Verilen metin:
::::::
Yazarport’a Özel Nağmeler veya Açıktan Bir Mektup
Sevgili yazarport okurları ve çok çok kıymetli yazarport yazarları!
6. Uluslararası Bilgi Ekonomi ve Yönetim Konresi'ndeki "Dijital Ortamda Elektronik Oy Kullanma" konulu sözlü
sunumum ve yoğun özel işlerim nedeniyle bir hafta süreyle sizlerin arasında olamayacağım. Bu zaman içinde benim yazılarımdan rahatsız olan, okunabilir bulmayan, mantık hatalarıyla dolu bulan, zaten son yazılarımda iyice dağıttığımı düşünen çok çok çok kıymetli arkadaşlarım şöyle bir güzel rahat nefes alsınlar. Ben de satırlarımla, sizlerin göz zevkini bozmayacak olmamın mutluluğunu yaşıyorum. Farkındaysanız yazarport ailesine özel yazıyorum bu yazımı.
Biliyorum ki, bu siteden çok başarılı yazarlar yetişecektir. Bu yazarlar arasında ulusal gazetelerde başyazar olacaklar bile çıkacaktır. Burasını bir mektep olarak veya alay olarak kabul ederseniz buradaki yorumlarla pişecekler, haklı haksız eleştiriye tahammül etmesini öğrenecekler. Başarıdan başarıya koşacaklar. Umarım ve dilerim böyle olsun.
::::::
(Kayıtlı girdiler)
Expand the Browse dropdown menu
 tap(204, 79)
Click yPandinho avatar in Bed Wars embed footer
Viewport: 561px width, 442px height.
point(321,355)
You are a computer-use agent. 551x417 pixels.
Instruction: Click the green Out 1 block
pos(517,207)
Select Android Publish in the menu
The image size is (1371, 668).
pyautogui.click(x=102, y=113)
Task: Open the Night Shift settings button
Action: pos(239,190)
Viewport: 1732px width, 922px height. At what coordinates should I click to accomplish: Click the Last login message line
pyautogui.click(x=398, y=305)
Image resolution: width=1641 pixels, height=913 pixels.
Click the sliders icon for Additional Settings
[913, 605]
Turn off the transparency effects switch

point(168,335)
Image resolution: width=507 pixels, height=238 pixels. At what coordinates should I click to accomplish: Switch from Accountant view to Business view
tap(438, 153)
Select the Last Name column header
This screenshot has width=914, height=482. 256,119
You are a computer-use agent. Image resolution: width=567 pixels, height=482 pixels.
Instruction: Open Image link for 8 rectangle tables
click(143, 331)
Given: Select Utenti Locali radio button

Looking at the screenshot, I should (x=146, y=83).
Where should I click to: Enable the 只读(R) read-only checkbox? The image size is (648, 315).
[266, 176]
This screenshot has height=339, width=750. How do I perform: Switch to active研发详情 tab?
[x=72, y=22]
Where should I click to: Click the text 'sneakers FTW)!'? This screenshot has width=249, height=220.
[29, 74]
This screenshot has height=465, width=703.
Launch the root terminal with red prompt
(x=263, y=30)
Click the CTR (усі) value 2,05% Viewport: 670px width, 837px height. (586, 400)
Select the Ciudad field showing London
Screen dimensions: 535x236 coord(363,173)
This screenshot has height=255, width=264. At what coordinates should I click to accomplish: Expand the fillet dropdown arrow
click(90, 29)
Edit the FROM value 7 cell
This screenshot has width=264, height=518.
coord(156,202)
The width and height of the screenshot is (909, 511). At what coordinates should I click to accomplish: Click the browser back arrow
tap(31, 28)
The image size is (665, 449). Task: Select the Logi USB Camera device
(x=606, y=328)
::::::
Amaç: Yazarport okurlarına yazılan mektuptaki "Yazarport’a Özel Nağmeler" sözcükleriyle başlayıp "yazıyorum bu yazımı." sözcüklerine kadar devam eden kısmı hiç değiştirmeden tekrar yazın. Bu malzeme başka bir kaynaktan alınmıştır.

Alıştırma çıktısı:
Yazarport’a Özel Nağmeler veya Açıktan Bir Mektup
Sevgili yazarport okurları ve çok çok kıymetli yazarport yazarları!
6. Uluslararası Bilgi Ekonomi ve Yönetim Konresi'ndeki "Dijital Ortamda Elektronik Oy Kullanma" konulu sözlü
sunumum ve yoğun özel işlerim nedeniyle bir hafta süreyle sizlerin arasında olamayacağım. Bu zaman içinde benim yazılarımdan rahatsız olan, okunabilir bulmayan, mantık hatalarıyla dolu bulan, zaten son yazılarımda iyice dağıttığımı düşünen çok çok çok kıymetli arkadaşlarım şöyle bir güzel rahat nefes alsınlar. Ben de satırlarımla, sizlerin göz zevkini bozmayacak olmamın mutluluğunu yaşıyorum. Farkındaysanız yazarport ailesine özel yazıyorum bu yazımı.